Stored data entries:
* * *
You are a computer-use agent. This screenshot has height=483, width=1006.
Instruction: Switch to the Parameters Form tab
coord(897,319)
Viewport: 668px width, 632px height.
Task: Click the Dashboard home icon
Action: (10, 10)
* * *
Exercise details
Extract all the entries word for word.

Solution
You are a computer-use agent. This screenshot has height=483, width=1006.
Instruction: Switch to the Parameters Form tab
coord(897,319)
Viewport: 668px width, 632px height.
Task: Click the Dashboard home icon
Action: (10, 10)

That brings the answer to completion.